The Pebble Beach complex, on the Monterey Bay coast, was home to the 2014 two-yearly gathering of the Preferred Hotel Group. It also hosts, every January, a major Wine & Food Festival, and in August the annual Grande Concours of classic and vintage cars (during that time, the gal is told, only cars worth $500,000 or above are allowed near the complex’s luxury hotels’ entrances). This November, a 1950-vintage beauty, in shades of raspberry mousse, had come to visit. It went beautifully with the snow-white hair of its driver who, judging by his body language, was probably also its owner.

Photographing the piper

Photographing the piper

Year-round, The Inn at Spanish Bay, the Pebble Beach hotel where the Preferred group met, has a sunset piper, just like the six o’clock piping ritual at Turnberry in Scotland, the links-set hotel on which the Inn at Spanish Bay was modelled – yes, The Inn at Spanish Bay similarly has a 72-par links, sandy wasteland, course, designed by Robert Trent Jones Jr, Tom Watson and Sandy Tatum. After he finished his first round, Tom Watson is said to have declared ‘This is so much like Scotland I can almost hear the bagpipes playing’. Ergo, every sunset, a piper emerges from the dunes, coming from the west so impossible to photograph.

Deer temporarily block a path

Deer temporarily block a path

It was amusing, anyway, to see so many of the Preferred delegates rising from seats around the many blazing firepits on the hotel’s terrace to take photographs of the piper. This place is certainly nature at its best, by the way. At least three deer consider the entire complex of The Inn at Spanish Bay as their personal territory. Heading back from the gym, in the sports club six minutes’ walk from the main hotel, the animals were on the pavement, and showed no fear. Just as I found in the Galapagos last week, it is as if humans are invisible. I saw them again and again. One day they were on the path right next to where the bagpiper would emerge from the dunes in a few hours’ time.

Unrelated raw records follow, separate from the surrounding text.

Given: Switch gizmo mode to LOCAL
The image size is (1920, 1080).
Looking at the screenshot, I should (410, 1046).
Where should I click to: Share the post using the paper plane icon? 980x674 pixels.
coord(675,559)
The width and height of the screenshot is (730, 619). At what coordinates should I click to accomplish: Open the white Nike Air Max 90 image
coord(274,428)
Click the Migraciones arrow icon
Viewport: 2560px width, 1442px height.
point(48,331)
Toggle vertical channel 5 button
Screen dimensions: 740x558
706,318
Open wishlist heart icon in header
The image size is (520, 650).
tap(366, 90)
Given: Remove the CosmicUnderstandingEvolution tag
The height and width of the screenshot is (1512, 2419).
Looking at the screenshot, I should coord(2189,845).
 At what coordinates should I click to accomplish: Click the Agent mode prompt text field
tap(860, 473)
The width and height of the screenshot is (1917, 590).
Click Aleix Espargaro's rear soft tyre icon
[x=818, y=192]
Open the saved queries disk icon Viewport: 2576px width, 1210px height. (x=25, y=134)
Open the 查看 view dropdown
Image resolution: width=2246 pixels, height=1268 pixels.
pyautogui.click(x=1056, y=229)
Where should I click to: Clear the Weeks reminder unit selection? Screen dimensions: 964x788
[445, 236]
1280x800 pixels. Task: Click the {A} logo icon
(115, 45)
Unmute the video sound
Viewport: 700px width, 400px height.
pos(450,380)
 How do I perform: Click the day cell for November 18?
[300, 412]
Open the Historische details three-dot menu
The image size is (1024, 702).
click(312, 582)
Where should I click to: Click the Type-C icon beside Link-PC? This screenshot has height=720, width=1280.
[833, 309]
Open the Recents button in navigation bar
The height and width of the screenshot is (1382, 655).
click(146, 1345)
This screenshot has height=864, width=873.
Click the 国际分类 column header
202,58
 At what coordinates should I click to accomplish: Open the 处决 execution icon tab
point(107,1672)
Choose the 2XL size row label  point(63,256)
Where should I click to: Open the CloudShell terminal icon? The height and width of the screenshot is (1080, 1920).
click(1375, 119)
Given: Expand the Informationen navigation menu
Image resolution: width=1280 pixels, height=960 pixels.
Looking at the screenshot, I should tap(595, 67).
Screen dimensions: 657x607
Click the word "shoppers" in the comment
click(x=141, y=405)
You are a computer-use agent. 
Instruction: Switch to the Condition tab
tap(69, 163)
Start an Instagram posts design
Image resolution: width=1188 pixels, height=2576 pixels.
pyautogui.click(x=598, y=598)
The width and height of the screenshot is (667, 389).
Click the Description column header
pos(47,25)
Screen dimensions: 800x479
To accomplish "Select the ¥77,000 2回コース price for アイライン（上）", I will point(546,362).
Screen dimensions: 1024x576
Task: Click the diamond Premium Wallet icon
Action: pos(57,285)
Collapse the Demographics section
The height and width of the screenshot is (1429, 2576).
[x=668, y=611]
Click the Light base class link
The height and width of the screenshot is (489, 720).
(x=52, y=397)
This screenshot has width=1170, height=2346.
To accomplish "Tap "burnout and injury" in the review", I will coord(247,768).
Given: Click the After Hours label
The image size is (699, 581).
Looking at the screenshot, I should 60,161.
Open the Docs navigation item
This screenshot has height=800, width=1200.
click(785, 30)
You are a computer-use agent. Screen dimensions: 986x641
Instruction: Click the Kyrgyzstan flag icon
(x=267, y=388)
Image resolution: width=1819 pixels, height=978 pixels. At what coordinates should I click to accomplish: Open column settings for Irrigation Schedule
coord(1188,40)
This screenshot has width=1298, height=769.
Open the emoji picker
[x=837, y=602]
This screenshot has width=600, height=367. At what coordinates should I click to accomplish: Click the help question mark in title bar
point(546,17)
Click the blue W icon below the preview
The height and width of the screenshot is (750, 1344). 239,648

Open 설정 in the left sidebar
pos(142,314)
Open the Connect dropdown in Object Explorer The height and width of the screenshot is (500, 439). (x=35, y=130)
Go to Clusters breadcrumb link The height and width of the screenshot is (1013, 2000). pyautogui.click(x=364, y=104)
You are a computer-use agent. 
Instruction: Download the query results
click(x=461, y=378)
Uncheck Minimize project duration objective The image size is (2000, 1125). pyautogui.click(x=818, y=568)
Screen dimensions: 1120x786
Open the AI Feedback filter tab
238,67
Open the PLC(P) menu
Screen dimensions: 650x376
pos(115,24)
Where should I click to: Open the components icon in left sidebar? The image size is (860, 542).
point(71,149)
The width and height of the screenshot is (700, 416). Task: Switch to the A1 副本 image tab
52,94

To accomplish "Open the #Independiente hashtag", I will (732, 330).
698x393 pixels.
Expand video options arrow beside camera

Great exercise along the boardwalk to a carpark

Great exercise along the boardwalk to a carpark

Oh those dunes! Luxury is a hotel that allows the fitness seeker to get natural, as well as gym, workouts. Obviously the dunes themselves are highly protected but the inn at Spanish Bay has thoughtfully laid a boardwalk down through them to the coastline, where you can run, or hike, for half a mile in each direction. Both ends connect to the public 17-Mile Drive, a road constructed in 1892 by the Pacific Improvement Company, a consortium of railroad barons, to enable pleasure-seekers to drive along the coast between Carmel and Monterey. At either end of today’s boardwalk are parking spots, so locals come and walk the walk, with tiny pooches on leads or kids in wellington boots aching to get down on to the actual beach.